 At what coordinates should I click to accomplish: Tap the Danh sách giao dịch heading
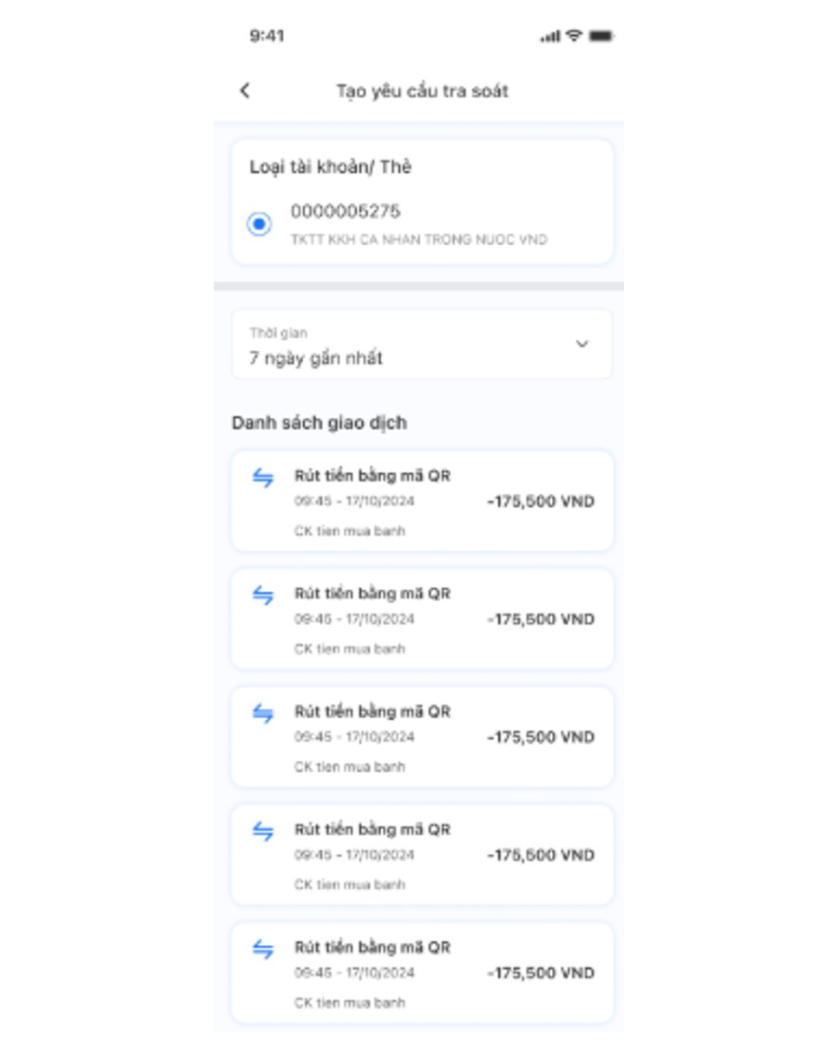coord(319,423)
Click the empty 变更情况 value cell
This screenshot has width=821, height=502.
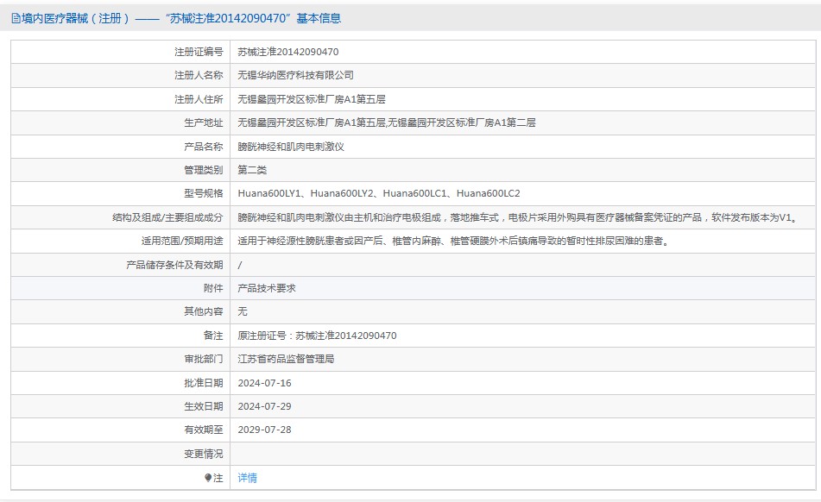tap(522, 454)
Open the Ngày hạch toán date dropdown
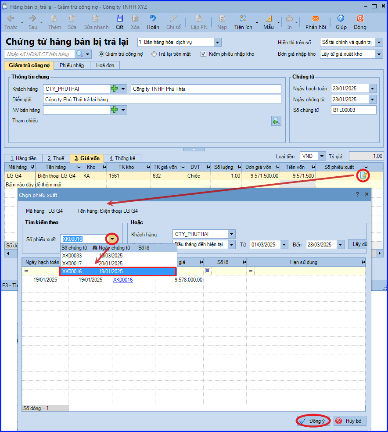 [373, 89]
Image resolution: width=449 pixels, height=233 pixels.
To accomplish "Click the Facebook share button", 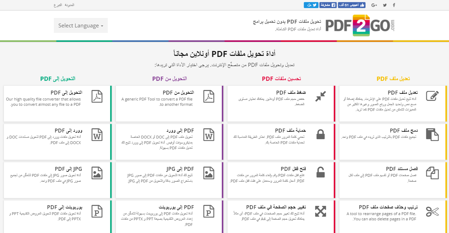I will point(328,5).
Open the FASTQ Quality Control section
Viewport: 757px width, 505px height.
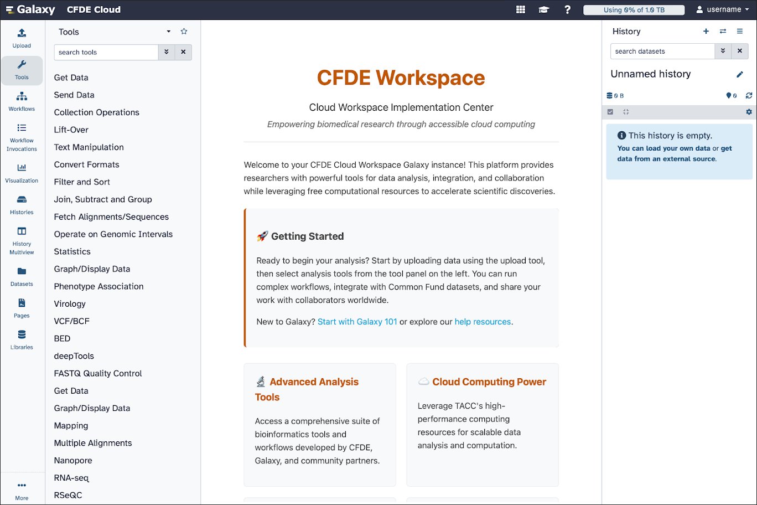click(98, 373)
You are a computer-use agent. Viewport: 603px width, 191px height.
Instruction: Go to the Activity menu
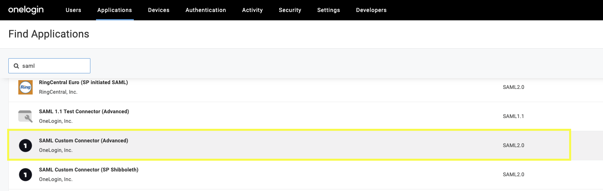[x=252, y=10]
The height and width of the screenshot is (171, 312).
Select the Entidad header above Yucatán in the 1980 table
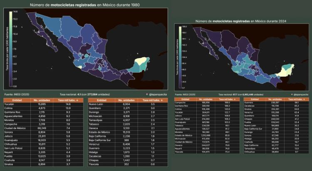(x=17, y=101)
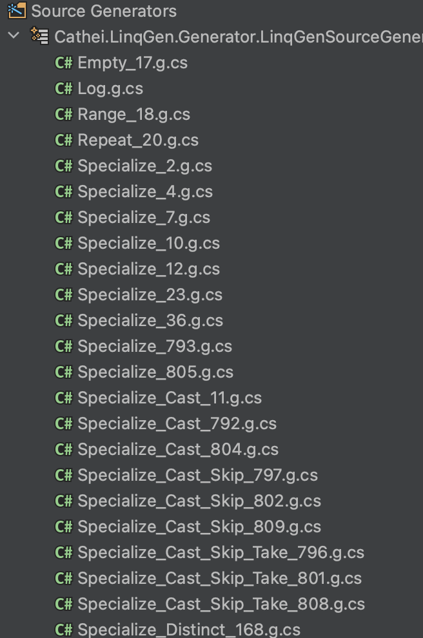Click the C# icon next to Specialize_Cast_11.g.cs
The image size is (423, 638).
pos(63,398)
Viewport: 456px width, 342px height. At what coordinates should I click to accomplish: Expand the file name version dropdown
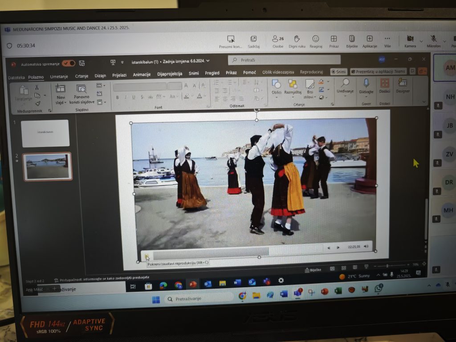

-.-.-

Work task ->
Leaving the pictures aside, transcribe only the lines from the one containing "Viewport: 757px width, 505px height." to the final line of the listing above, inclusive, exactly as they appear.

Written solution ->
Viewport: 757px width, 505px height.
click(98, 373)
You are a computer-use agent. Viewport: 603px width, 191px height.
Instruction: Go to the Activity menu
[x=252, y=10]
The height and width of the screenshot is (171, 312).
Select the Entidad header above Yucatán in the 1980 table
(x=17, y=101)
Click the C# icon next to Specialize_Cast_11.g.cs
The image size is (423, 638).
pos(63,398)
Viewport: 456px width, 342px height. At what coordinates should I click to accomplish: Expand the file name version dropdown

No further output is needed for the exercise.